Work order —
The result should be an exact copy of only the lines from the one holding "Tap the Android back button" through the last line of the data below, please, without pictures.

Records drawn from a dataset
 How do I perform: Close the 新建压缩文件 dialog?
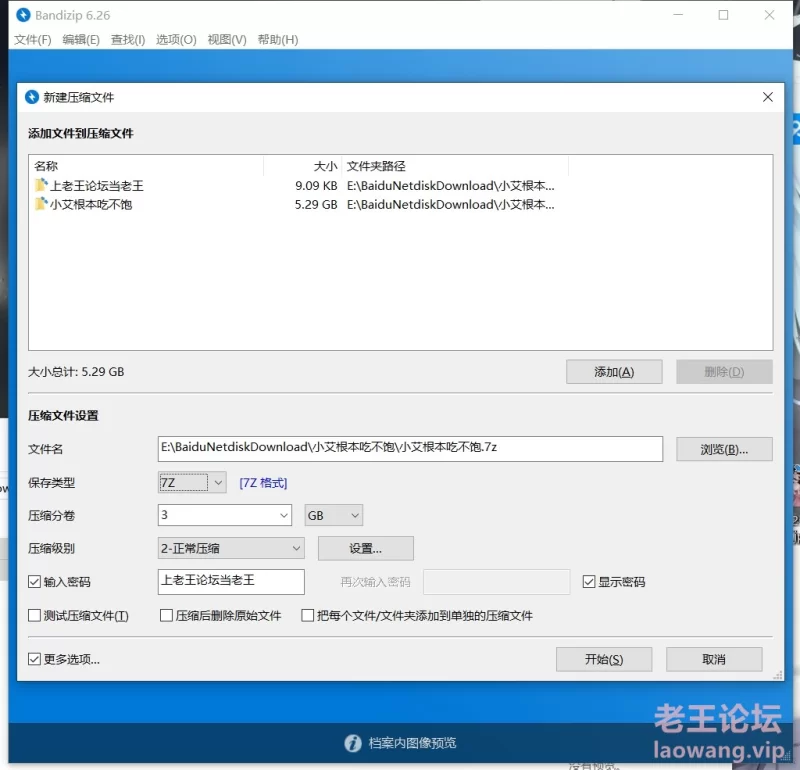[x=767, y=97]
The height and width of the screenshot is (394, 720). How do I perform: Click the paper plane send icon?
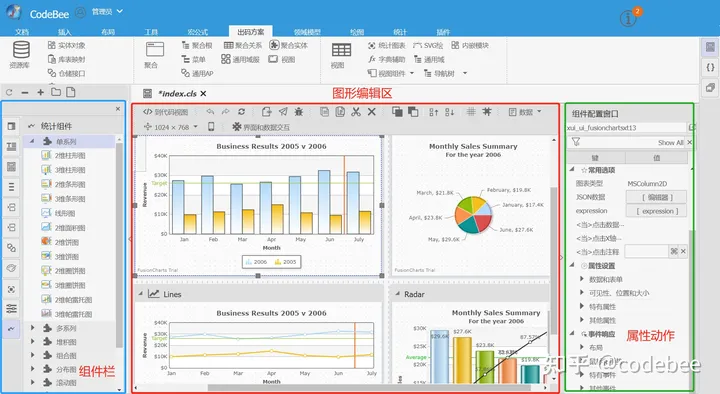[283, 112]
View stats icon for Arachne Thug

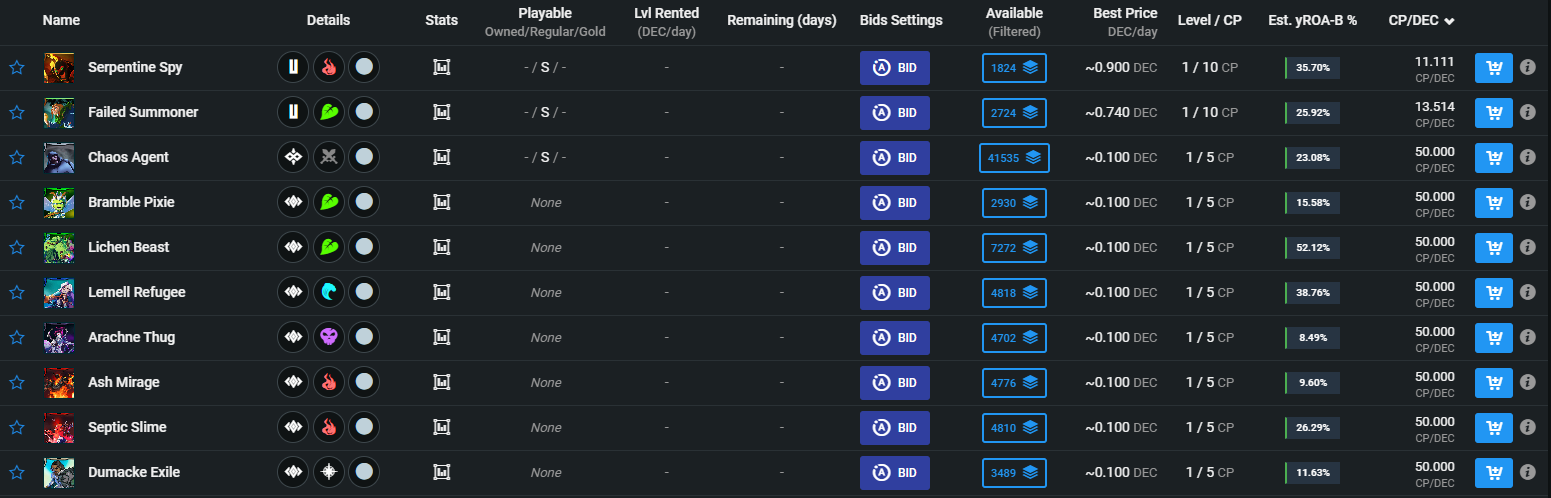pos(441,338)

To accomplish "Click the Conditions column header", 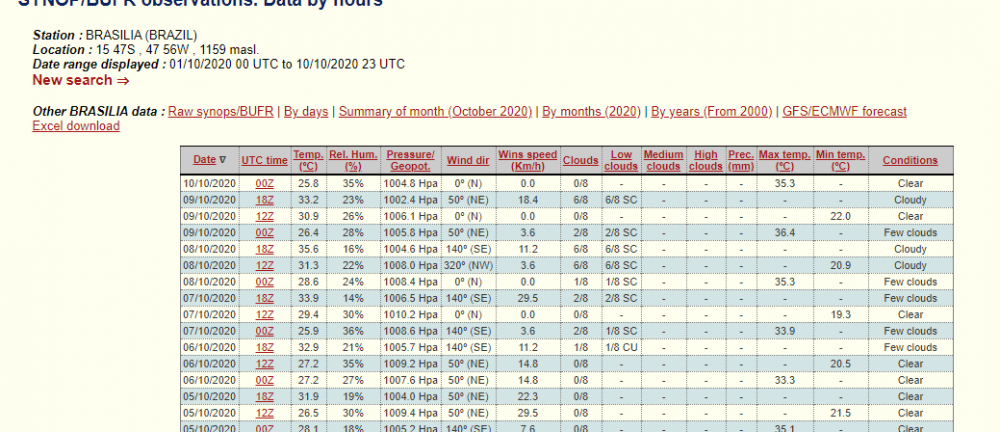I will (x=910, y=160).
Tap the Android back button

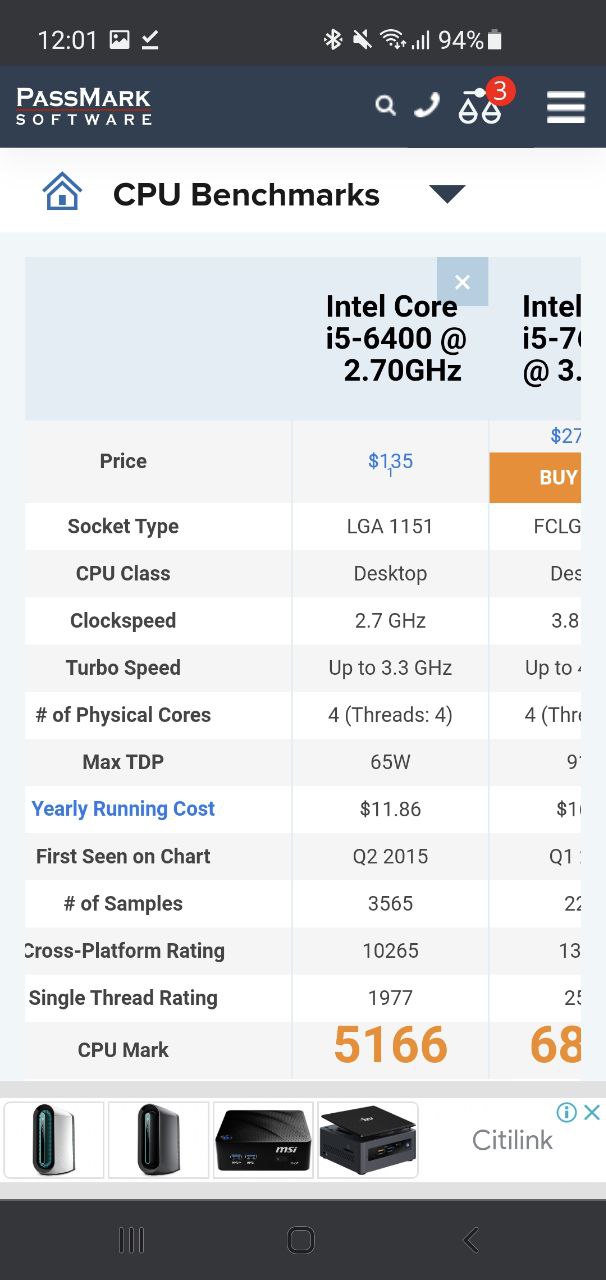coord(471,1240)
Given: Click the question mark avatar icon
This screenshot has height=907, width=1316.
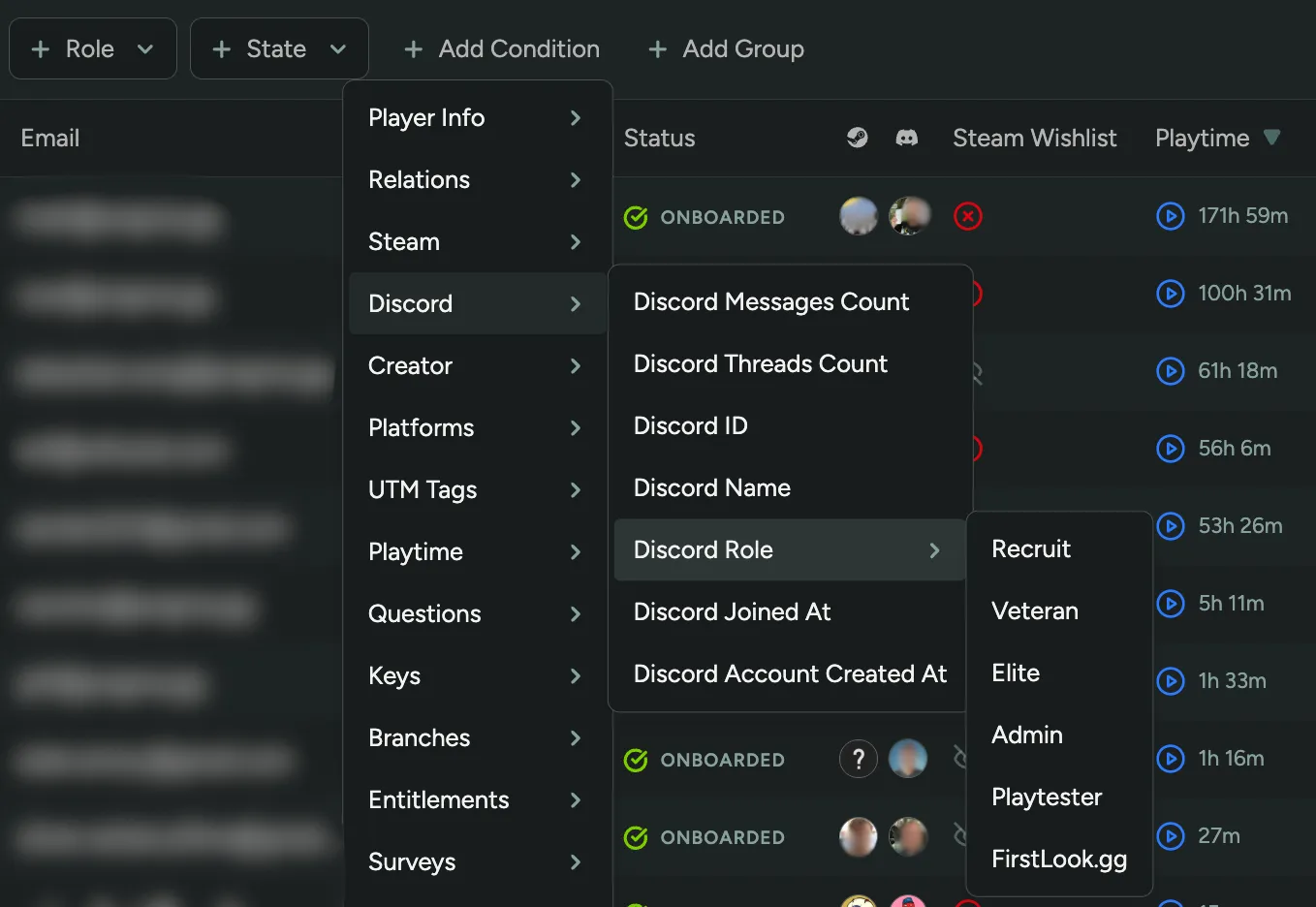Looking at the screenshot, I should click(858, 759).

Result for this task —
Tap the Android back button

coord(471,1240)
Given: Click the question mark avatar icon
This screenshot has height=907, width=1316.
Looking at the screenshot, I should click(858, 759).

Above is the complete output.